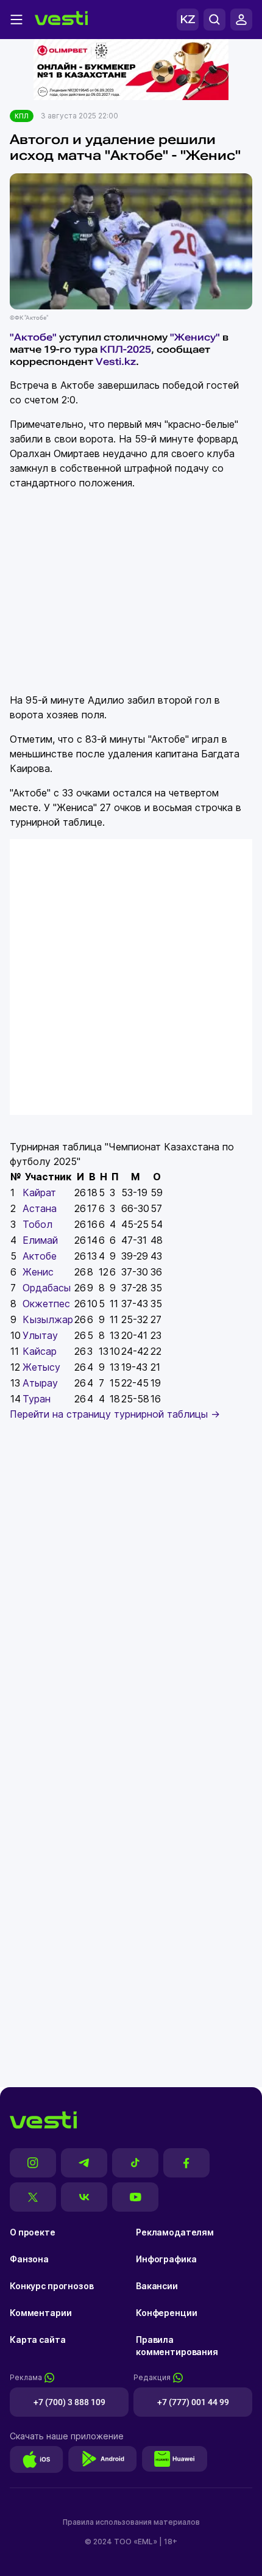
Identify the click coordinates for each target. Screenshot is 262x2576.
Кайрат (39, 1192)
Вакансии (157, 2286)
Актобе (40, 1256)
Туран (37, 1399)
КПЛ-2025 (125, 349)
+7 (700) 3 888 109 (69, 2402)
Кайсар (40, 1351)
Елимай (40, 1240)
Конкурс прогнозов (52, 2286)
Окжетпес (46, 1303)
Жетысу (41, 1367)
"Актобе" (33, 337)
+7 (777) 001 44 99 (193, 2402)
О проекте (32, 2232)
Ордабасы (47, 1288)
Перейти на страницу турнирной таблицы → (115, 1414)
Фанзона (29, 2259)
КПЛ (22, 116)
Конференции (166, 2312)
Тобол (37, 1224)
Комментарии (40, 2312)
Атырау (40, 1383)
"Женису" (195, 337)
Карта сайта (37, 2339)
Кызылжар (48, 1319)
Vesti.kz (116, 361)
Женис (38, 1272)
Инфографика (166, 2259)
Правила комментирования (177, 2345)
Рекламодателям (175, 2232)
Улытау (40, 1335)
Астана (40, 1208)
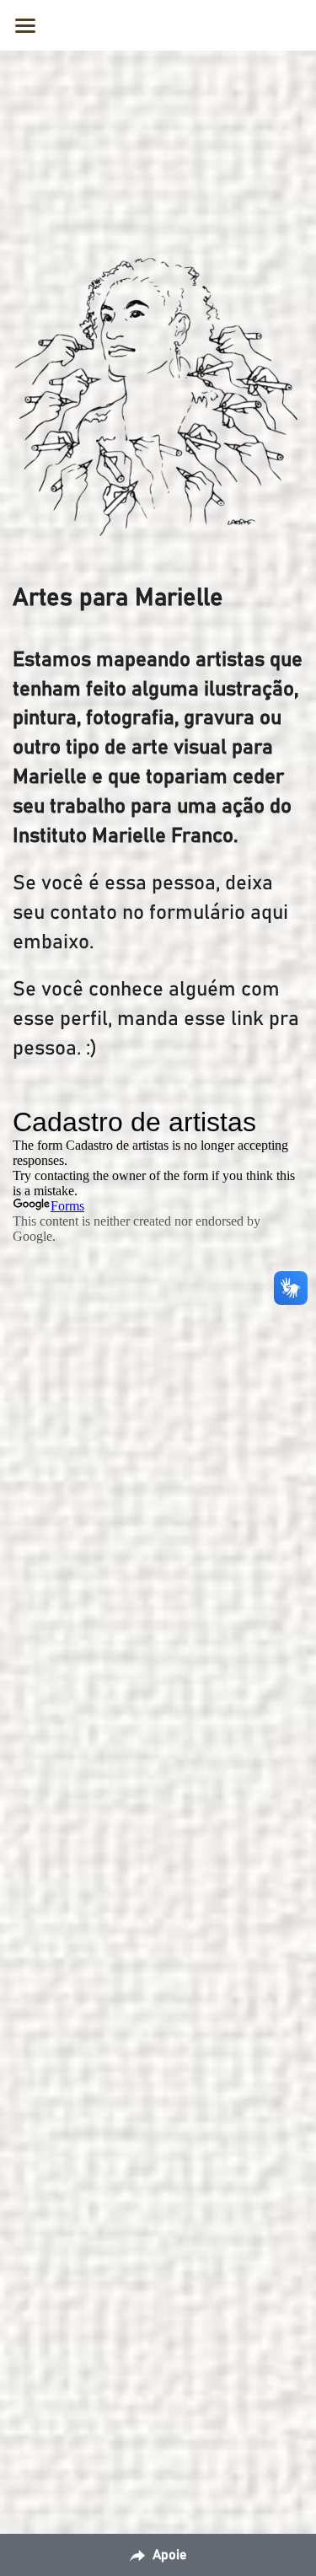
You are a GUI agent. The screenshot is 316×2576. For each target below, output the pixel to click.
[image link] (158, 24)
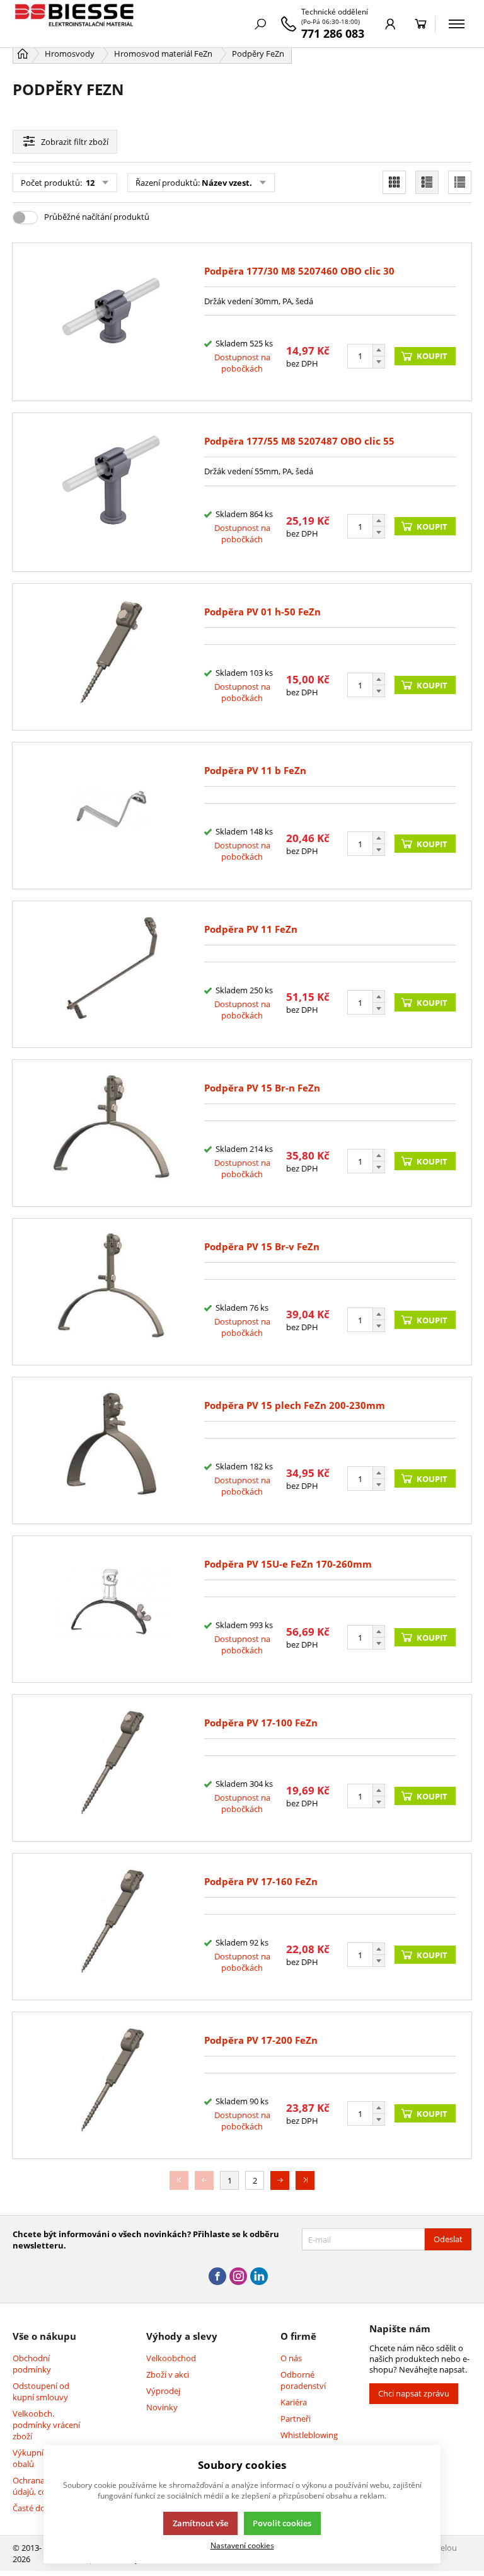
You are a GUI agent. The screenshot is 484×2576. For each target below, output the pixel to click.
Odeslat (448, 2239)
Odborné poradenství (303, 2380)
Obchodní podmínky (32, 2363)
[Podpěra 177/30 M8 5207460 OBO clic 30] (111, 322)
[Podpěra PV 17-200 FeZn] (111, 2085)
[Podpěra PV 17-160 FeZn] (111, 1926)
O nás (291, 2358)
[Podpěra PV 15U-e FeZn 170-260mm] (111, 1609)
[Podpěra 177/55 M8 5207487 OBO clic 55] (111, 492)
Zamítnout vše (200, 2523)
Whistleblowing (309, 2435)
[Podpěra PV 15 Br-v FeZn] (111, 1291)
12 (89, 182)
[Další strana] (279, 2180)
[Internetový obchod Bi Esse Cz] (76, 23)
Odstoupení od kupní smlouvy (41, 2391)
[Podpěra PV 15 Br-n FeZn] (111, 1133)
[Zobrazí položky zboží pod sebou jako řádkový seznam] (427, 182)
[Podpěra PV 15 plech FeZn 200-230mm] (111, 1450)
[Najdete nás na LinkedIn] (259, 2277)
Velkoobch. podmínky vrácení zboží (46, 2425)
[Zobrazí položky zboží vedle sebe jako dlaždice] (394, 182)
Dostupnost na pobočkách (242, 362)
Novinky (162, 2407)
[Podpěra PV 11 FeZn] (111, 974)
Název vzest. (227, 182)
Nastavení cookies (242, 2545)
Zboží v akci (167, 2374)
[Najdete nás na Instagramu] (238, 2277)
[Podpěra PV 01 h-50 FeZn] (111, 656)
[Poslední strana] (305, 2180)
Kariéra (293, 2402)
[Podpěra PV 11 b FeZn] (111, 815)
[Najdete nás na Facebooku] (217, 2277)
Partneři (295, 2418)
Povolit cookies (282, 2523)
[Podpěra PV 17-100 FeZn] (111, 1767)
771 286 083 (332, 33)
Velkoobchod (171, 2358)
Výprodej (163, 2390)
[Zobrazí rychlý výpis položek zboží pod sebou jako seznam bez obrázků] (459, 182)
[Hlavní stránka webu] (22, 53)
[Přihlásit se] (390, 24)
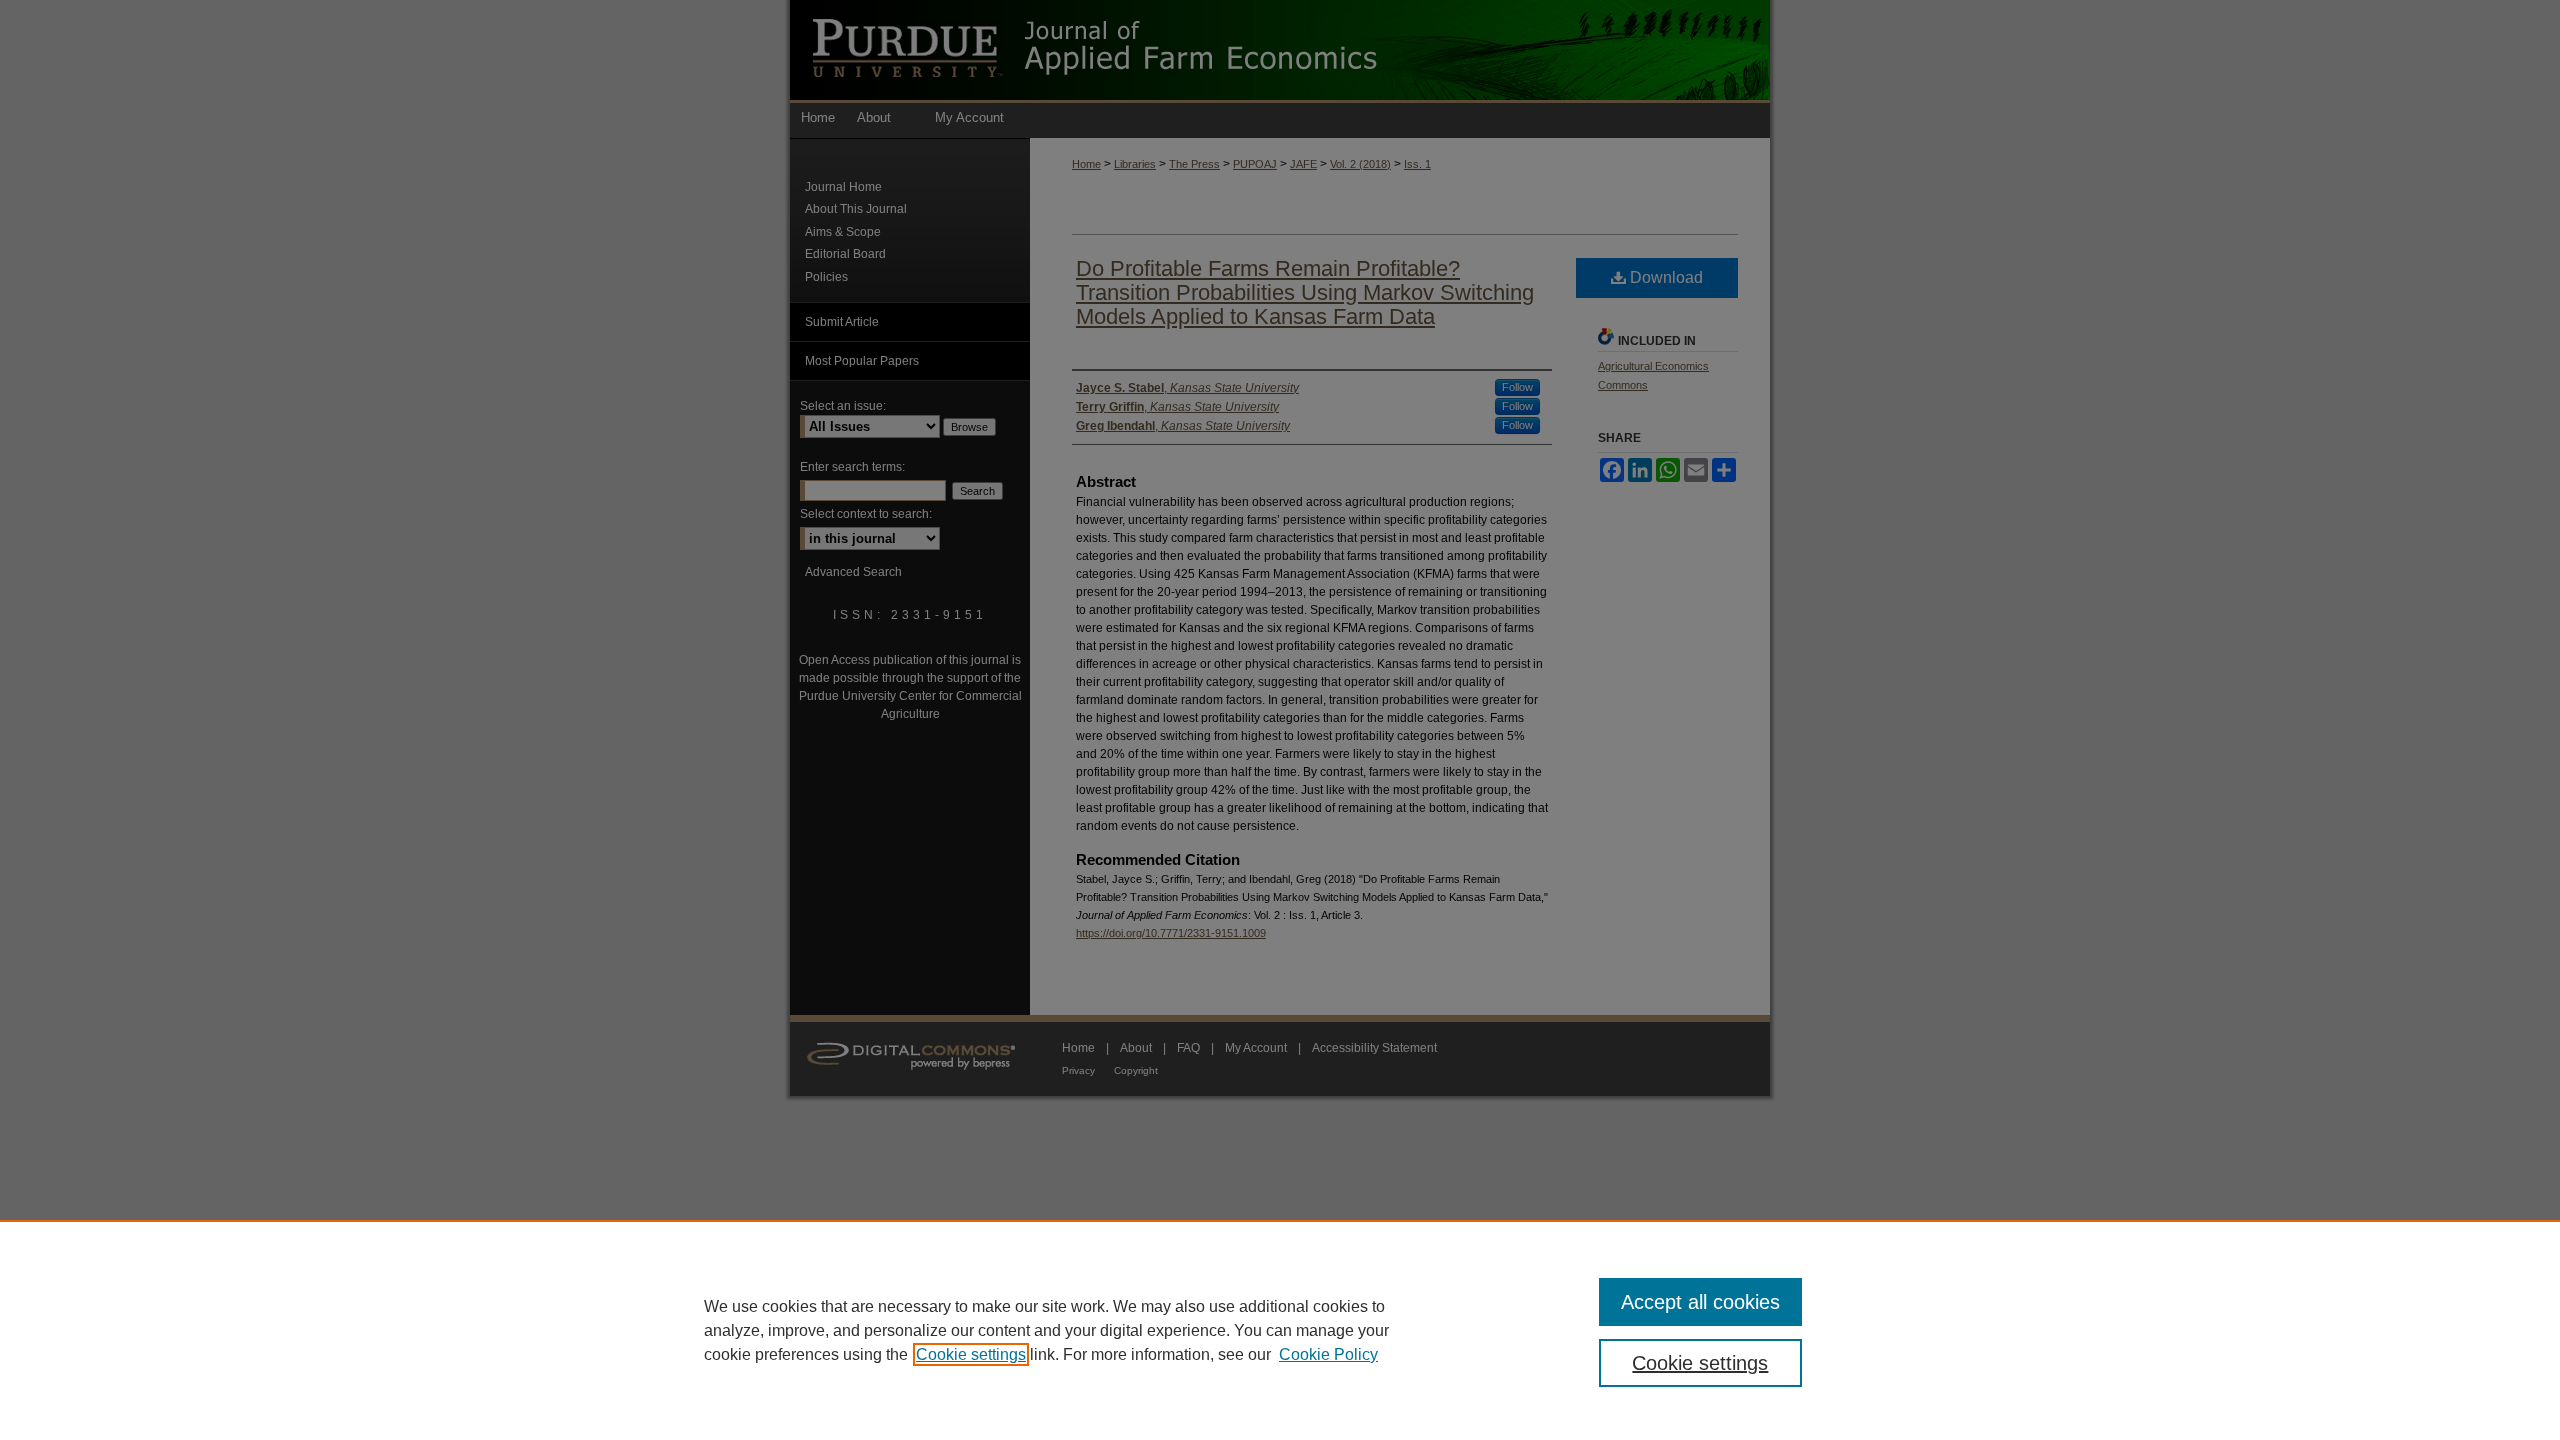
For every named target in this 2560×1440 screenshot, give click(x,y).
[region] (1280, 1330)
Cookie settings (971, 1354)
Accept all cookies (1700, 1302)
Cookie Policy (1328, 1354)
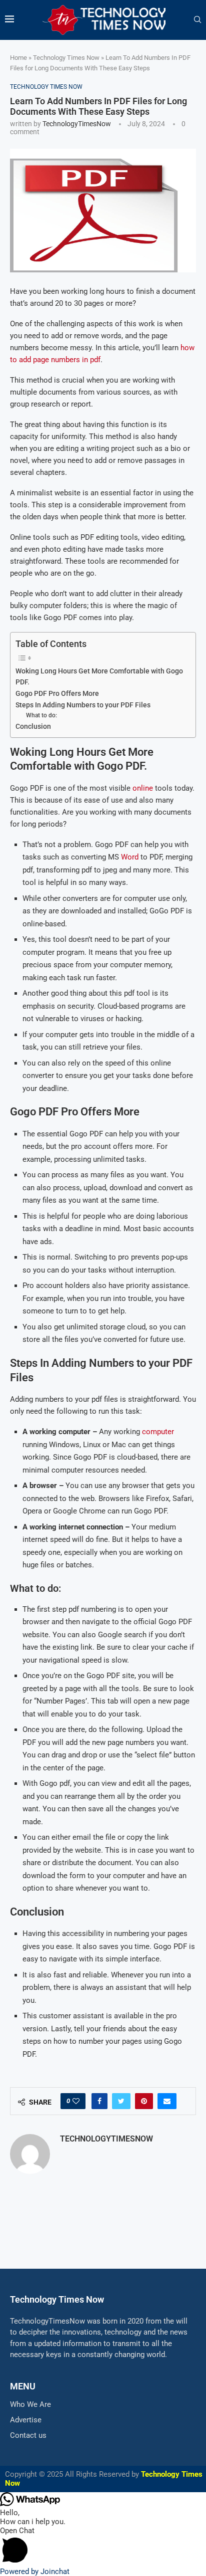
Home (18, 57)
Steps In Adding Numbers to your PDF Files (83, 705)
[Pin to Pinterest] (144, 2101)
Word (129, 857)
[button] (103, 2546)
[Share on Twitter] (121, 2101)
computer (158, 1431)
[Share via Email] (167, 2101)
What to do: (41, 715)
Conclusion (33, 726)
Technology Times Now (66, 57)
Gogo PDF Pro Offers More (57, 693)
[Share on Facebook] (100, 2101)
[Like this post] (76, 2101)
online (142, 788)
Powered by (35, 2571)
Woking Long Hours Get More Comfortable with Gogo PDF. (99, 676)
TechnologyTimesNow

> _INSTRUCTIONS TO FOLLOW_
Taking the records above, retype every line from the one with "Фанзона (29, 2259)" down to the one with "Астана (40, 1208)", exactly and with nothing else.

> _SOLUTION BELOW_
Фанзона (29, 2259)
КПЛ (22, 116)
Конференции (166, 2312)
Тобол (37, 1224)
Комментарии (40, 2312)
Атырау (40, 1383)
"Женису" (195, 337)
Карта сайта (37, 2339)
Кызылжар (48, 1319)
Vesti.kz (116, 361)
Женис (38, 1272)
Инфографика (166, 2259)
Правила комментирования (177, 2345)
Рекламодателям (175, 2232)
Улытау (40, 1335)
Астана (40, 1208)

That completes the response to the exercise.